Energy, Exergy, and Parametric Analysis of Simple and Recuperative Organic Rankine Cycles Using a Gas Turbine–Based Combined Cycle

Abstract

In this study, simple and recuperative organic Rankine cycles (ORCs) were designed as the bottoming cycle to a simple gas turbine. After the design, the performance of the ORC engines was analyzed for varying turbine inlet temperature and pressure. During the study, eight different working fluids were selected for the design of the ORCs to identify the best-performing working candidate, namely, benzene, cyclohexane, ethanol, methanol, R21, R152a, toluene, and trans-2-butane. For all turbine inlet pressure values, the maximum performance was obtained from methanol for simple ORC (sORC) and from trans-2-butane for recuperative ORC (rORC). The maximum net power production, thermal efficiency, and exergy efficiency of the sORC were obtained with methanol at 45 bar 350°C, achieving 1967 kW, 24.5%, and 48.9%, respectively. For rORC, the maximum net power production, thermal efficiency, and exergy efficiency were obtained with trans-2-butane at 40 bar 240°C as 2,523 kW, 31.1%, and 62.4%, respectively. The highest net power production, thermal efficiency, and exergy efficiency of the gas turbine (GT)-ORC combined cycle are found at 40 bar and 240°C for rORC, reaching 8,723 kW, 47.63%, and 67.33%, respectively.

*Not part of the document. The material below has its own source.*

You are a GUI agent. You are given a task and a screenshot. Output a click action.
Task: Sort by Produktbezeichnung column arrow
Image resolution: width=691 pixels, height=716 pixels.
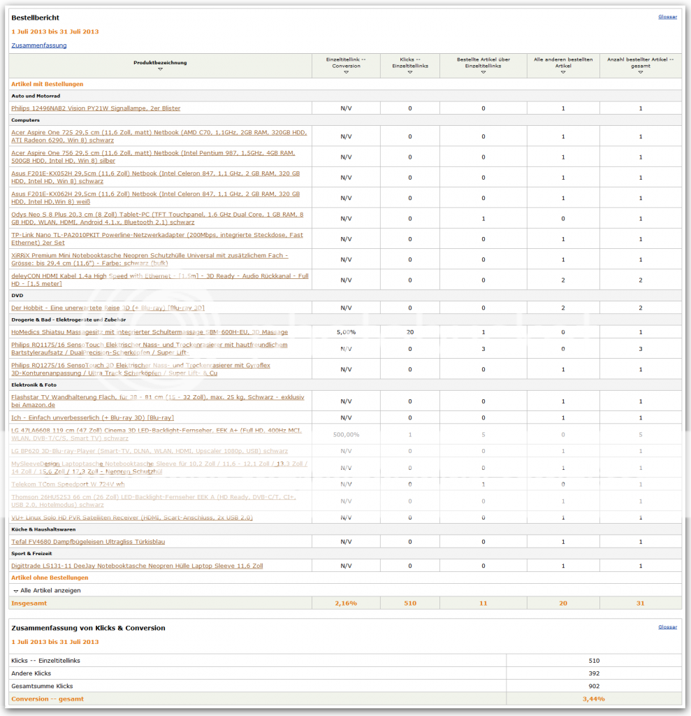pyautogui.click(x=160, y=69)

This means that almost 1,605 kg-CO2/h reduction in CO2 emission is possible with the use of rORC as a bottoming cycle in the GT. When the total heat input from the fuel in the burner of the GT is considered, it is observed that the power production of the GT-rORC combined cycle can be increased up to 40.7%. In order to identify optimum performance under real operating conditions, the designed system can be used by ORC engine designers, manufacturers, and in facilities where simple gas turbines are available.